**Work order**:
Print the records below word for word, beginning with the first line and ending once the line containing "The image size is (1169, 1024)." is printed.

═══ Excerpted records

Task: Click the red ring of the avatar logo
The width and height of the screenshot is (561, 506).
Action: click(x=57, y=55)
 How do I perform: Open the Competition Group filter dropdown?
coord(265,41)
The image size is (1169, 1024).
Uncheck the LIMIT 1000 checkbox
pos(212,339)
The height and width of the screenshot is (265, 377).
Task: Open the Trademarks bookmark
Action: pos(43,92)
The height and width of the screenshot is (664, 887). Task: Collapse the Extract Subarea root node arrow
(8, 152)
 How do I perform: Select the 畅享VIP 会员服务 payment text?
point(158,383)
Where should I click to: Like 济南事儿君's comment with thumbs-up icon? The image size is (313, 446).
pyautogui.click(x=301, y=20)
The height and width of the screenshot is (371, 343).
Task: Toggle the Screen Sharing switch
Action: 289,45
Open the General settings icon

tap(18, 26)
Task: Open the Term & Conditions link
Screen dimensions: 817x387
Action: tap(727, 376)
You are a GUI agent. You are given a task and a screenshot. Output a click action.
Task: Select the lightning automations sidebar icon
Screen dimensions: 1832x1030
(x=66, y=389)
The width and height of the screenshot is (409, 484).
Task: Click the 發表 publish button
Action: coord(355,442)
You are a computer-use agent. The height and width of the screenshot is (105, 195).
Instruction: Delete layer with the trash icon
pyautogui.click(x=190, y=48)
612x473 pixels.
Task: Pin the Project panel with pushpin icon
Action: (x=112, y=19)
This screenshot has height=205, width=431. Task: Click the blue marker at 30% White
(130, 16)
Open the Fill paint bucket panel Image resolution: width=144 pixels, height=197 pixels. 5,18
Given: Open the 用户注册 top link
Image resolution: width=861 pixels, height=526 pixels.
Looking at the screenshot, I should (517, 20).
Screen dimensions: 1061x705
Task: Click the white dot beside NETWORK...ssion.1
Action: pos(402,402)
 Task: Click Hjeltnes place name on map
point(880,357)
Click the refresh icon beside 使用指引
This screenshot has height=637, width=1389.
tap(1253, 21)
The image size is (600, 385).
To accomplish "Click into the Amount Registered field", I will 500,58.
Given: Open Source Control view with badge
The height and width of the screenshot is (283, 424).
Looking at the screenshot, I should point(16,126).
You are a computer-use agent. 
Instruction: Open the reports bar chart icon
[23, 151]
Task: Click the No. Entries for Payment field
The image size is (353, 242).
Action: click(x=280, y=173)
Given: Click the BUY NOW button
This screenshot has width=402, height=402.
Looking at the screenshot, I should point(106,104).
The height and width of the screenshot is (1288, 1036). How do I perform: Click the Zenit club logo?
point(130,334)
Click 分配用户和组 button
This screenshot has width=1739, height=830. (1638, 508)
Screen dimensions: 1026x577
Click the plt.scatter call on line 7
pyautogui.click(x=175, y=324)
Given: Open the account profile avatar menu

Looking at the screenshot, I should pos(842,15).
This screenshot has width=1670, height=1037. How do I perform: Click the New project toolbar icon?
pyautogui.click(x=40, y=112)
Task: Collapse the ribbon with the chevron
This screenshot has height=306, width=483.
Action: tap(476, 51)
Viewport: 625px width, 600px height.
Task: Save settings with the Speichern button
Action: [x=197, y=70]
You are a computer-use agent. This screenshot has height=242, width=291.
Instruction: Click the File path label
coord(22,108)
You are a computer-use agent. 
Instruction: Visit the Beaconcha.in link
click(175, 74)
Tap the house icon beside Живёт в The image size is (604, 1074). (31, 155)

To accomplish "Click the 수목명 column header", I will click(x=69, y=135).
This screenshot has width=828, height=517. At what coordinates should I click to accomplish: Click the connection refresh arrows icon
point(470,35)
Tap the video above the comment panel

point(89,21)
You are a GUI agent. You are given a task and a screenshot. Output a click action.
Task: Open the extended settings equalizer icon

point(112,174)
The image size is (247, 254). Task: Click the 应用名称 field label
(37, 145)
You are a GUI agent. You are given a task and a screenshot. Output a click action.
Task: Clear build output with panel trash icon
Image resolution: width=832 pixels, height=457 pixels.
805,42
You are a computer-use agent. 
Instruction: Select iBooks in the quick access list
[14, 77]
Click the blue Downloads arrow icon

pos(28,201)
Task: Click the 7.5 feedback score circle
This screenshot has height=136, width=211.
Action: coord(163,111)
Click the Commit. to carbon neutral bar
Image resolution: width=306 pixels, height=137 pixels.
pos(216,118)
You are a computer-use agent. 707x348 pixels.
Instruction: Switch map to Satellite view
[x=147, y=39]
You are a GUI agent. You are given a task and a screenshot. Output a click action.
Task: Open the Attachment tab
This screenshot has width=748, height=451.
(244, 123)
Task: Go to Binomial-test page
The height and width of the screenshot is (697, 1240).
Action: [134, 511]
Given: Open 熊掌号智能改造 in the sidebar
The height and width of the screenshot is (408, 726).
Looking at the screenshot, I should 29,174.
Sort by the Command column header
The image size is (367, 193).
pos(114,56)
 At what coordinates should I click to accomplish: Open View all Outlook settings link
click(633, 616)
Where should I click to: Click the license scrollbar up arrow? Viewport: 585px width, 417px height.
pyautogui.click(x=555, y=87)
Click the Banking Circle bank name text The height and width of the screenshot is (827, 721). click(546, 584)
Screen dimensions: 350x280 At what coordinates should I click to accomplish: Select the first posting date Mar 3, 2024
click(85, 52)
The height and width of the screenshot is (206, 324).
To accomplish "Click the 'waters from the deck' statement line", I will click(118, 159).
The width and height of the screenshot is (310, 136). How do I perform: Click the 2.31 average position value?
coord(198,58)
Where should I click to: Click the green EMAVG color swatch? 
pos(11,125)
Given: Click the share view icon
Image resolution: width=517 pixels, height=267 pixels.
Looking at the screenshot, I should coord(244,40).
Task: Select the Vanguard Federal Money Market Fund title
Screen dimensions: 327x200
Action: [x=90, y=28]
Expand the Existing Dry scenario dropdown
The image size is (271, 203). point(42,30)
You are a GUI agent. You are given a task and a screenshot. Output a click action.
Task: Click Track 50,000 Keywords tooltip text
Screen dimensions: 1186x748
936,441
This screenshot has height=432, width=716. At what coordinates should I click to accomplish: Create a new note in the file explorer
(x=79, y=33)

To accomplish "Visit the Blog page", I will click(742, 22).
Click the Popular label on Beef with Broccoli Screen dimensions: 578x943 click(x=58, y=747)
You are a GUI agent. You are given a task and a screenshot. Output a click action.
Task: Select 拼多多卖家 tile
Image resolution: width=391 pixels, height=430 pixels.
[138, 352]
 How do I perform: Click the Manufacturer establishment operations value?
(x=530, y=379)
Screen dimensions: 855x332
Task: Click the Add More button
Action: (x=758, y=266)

══════

**Written reply**:
Task: Click the red ring of the avatar logo
The width and height of the screenshot is (561, 506).
Action: click(x=57, y=55)
 How do I perform: Open the Competition Group filter dropdown?
coord(265,41)
The image size is (1169, 1024).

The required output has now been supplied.